Given the low mutation burden of pediatric cancer, a genome-wide approach is required to ensure robust result of mutational signature analysis.
Furthermore, germline copy number alterations and structural variations have rarely been explored and variants in regulatory regions will also need a genome-wide approach.
For this reason, to account for both current clinical needs and continued discovery research we perform all of these on each new cancer patient at St. Jude.
As you know, the White House promised $500 million—of course it’s unclear whether that’s coming through just yet—but with $500 million over 10 years, what can we realistically achieve, and is that enough?
CR: As I mentioned, we now know that while pediatric cancer shares some features and mutations with adult cancers, for the majority of mutations pediatric cancer is different.
Any investment is welcome. There’s no question that the field of pediatric researchers can put that scope of investment to good use.
This funding will facilitate better data sharing, which is critical for researchers nationwide and around the world to understand the unique nature of pediatric cancer.
As a field, it will enable us all to be able to better identify problems and enable people to develop new ideas about how we can best intervene.
Do we need a federated model of data sharing in terms of infrastructure, and would NCI be in a good position to facilitate that?
CR: I think the federated model is absolutely the way to go.
Past efforts to set up central databases haven’t always worked. The reason is the field is in evolution. The type of data we need is changing. The questions we’re asking are changing.
Just like in any innovative field, whether it be Silicon Valley or similar industries, people are thinking and collaborating and competing and new ideas come up and you suddenly say, “Oh, that’s much better,” and the whole field changes.
That innovation enables a number of experiments and different approaches to develop rapidly.
St. Jude is developing new tools and new ways of thinking that we think are revolutionary for our field, and we want the community to have access to those resources.
That’s why we want to provide everything for free and enable other researchers. It’s critical, and part of our mission, to share these innovations with our peers.
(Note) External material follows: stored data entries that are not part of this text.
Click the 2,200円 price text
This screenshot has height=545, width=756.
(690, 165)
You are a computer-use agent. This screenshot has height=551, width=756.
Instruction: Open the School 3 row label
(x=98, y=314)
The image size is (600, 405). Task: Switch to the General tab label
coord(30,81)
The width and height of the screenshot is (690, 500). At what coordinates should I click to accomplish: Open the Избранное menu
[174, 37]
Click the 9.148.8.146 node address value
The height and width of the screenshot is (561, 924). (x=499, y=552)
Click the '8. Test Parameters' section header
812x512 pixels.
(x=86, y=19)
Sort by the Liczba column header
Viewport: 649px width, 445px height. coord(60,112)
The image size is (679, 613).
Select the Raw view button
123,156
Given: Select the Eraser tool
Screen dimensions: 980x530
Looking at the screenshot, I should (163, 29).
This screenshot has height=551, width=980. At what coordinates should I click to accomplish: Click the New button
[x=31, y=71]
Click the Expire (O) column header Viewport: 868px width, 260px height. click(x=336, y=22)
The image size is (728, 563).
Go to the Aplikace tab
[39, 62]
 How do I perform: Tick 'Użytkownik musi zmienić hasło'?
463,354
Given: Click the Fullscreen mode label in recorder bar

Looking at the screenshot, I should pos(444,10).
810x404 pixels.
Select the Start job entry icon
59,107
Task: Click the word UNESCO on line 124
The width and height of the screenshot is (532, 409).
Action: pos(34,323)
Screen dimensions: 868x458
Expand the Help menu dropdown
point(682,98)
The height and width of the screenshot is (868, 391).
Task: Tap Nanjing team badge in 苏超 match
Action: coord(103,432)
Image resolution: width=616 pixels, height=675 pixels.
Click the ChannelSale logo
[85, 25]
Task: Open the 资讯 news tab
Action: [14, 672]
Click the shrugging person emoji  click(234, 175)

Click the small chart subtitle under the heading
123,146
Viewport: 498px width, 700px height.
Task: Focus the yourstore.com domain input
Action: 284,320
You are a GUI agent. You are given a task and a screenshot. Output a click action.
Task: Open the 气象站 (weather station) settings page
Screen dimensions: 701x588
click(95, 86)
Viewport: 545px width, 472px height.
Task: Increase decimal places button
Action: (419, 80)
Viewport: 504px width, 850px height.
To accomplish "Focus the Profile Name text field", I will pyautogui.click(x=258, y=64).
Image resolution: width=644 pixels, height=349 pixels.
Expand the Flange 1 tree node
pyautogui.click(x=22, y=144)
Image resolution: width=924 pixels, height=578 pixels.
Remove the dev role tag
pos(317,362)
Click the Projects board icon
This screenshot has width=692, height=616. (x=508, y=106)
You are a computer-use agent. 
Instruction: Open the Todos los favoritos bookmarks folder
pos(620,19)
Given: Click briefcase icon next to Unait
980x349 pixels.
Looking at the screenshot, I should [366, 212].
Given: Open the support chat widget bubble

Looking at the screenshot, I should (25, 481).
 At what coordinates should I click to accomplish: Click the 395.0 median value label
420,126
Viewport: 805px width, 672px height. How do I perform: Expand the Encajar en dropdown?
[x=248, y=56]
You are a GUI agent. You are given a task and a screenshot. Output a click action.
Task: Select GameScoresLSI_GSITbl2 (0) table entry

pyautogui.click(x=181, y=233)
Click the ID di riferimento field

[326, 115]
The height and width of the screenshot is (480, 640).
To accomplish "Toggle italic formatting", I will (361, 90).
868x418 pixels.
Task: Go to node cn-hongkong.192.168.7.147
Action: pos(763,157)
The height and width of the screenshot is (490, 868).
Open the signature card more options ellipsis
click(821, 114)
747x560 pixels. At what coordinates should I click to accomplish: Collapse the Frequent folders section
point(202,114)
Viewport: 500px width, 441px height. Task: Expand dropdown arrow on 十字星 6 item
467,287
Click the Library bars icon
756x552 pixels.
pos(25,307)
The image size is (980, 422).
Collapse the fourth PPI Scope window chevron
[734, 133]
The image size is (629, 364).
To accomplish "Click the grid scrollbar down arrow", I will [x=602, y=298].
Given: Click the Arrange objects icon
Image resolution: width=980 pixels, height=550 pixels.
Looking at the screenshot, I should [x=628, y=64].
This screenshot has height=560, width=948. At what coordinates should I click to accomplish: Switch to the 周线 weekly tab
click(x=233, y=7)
And others are interested in focused sharing of pediatric cancer data too. The NCI-supported Gabriella Miller Kids First Data Resource Portal has substantial genome data.
We have been collaborating with HudsonAlpha Institute for Technology and developed a genome sequencing center for the Kids First program with the focus on generating and uploading the high quality genomic sequencing data for pediatric cancer.
The UCSC Treehouse has RNA-seq data and we have already shared our RNA-seq data with the UCSC Treehouse team.
Additionally, we have discussed with the Kids First team on multiple occasions the feasibility of developing methods that will make the model of federated data sharing a reality.
We do think that this federated model is important in order to support advances most rapidly and we’re excited about the idea of NCI further supporting data sharing.
However, this is technically challenging and will require dedicated effort to tackle this problem.
Who else has full capacity to be able to generate high grade data and do the sequencing that required? Or, perhaps, it’s truly a team effort.
CR: Beating pediatric cancer will clearly take a team effort. At St. Jude, we’re fortunate to we have the ability and capacity to make a major impact. It’s intrinsic to our mission.
Danny Thomas didn’t say, “No child should die in the dawn of life in Memphis, TN” or “No child should die in the dawn of life in the United States.”
He said, “No child should die in the dawn of life.” And I think that is a mission that everyone can support.
We know that no single institution can maximize cures and minimize toxicities alone.
In collaboration with COG and many other institutions, if our scientific expertise, our data and our analysis tools speed advances in research and answer important questions, that’s the goal.